BEGIN
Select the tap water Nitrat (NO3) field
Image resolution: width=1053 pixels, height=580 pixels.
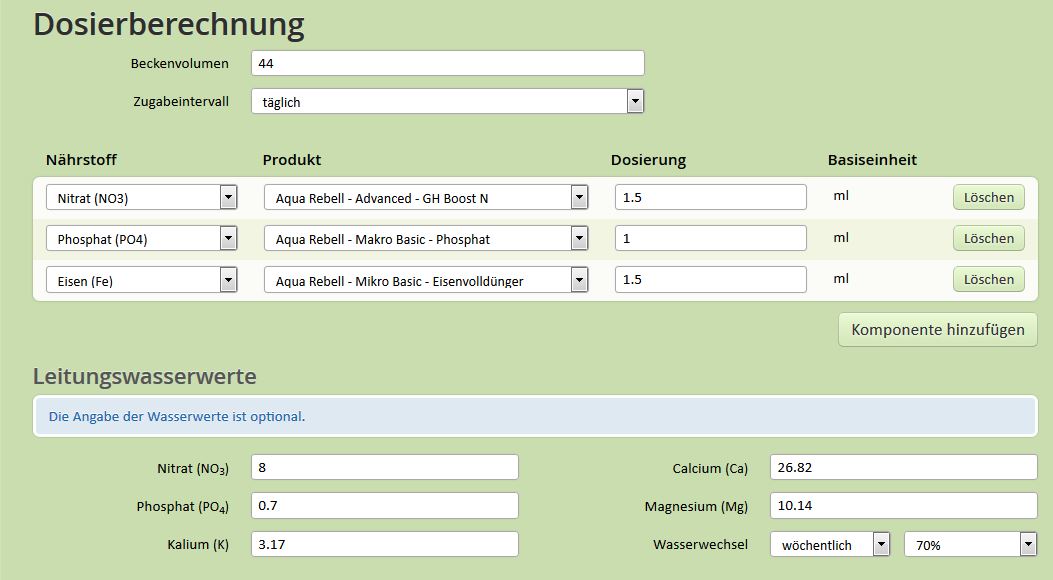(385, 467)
END
BEGIN
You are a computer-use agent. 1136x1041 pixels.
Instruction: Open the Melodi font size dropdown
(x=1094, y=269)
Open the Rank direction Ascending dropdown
END
BEGIN
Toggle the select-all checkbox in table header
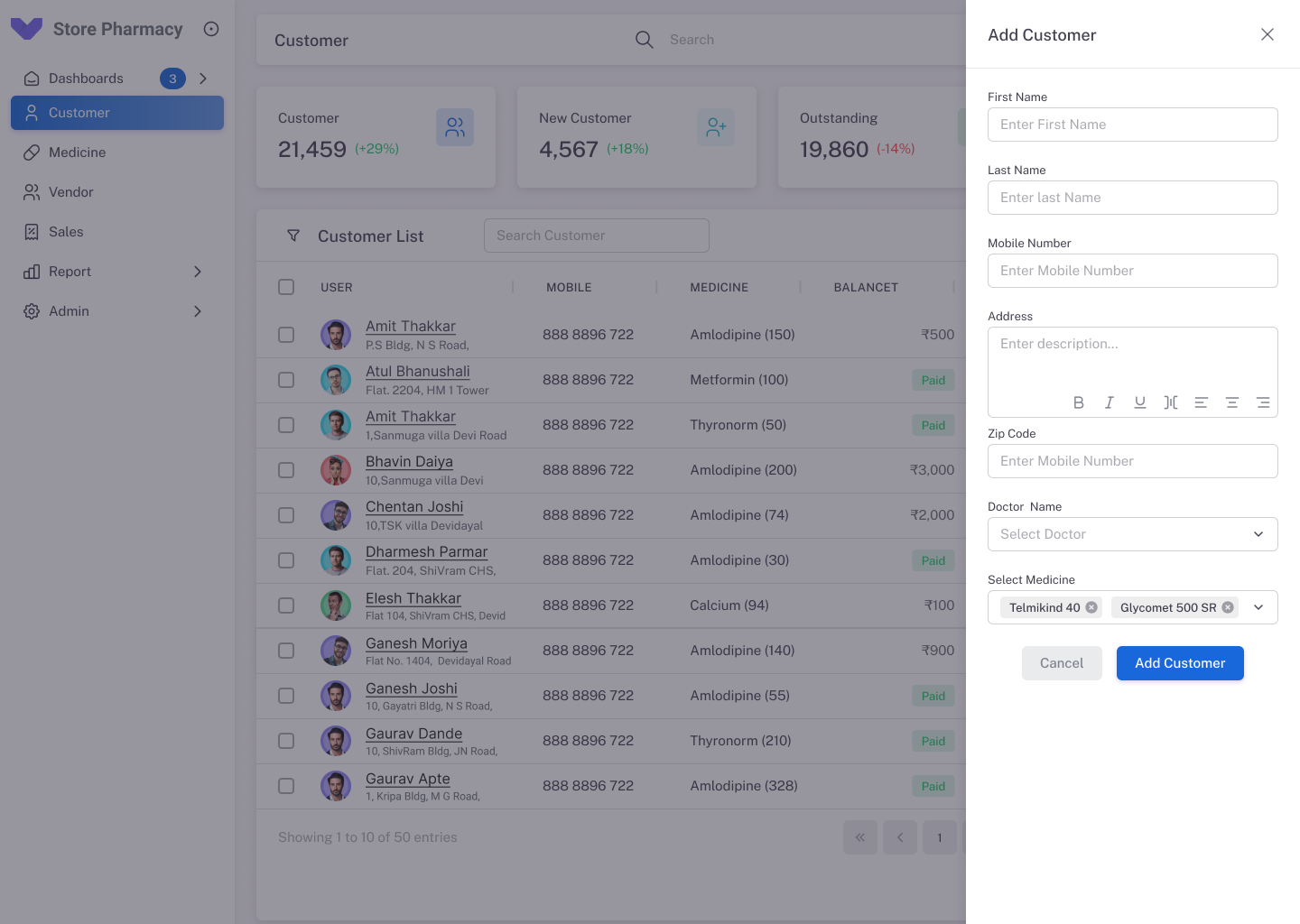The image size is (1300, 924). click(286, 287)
END
Task directions: Only the lines from the one containing "Instruction: Open the" through the one containing "Open the Rank direction Ascending dropdown" are to be retyped, both boundary lines included, with no other material.

Answer area:
Instruction: Open the Melodi font size dropdown
(x=1094, y=269)
Open the Rank direction Ascending dropdown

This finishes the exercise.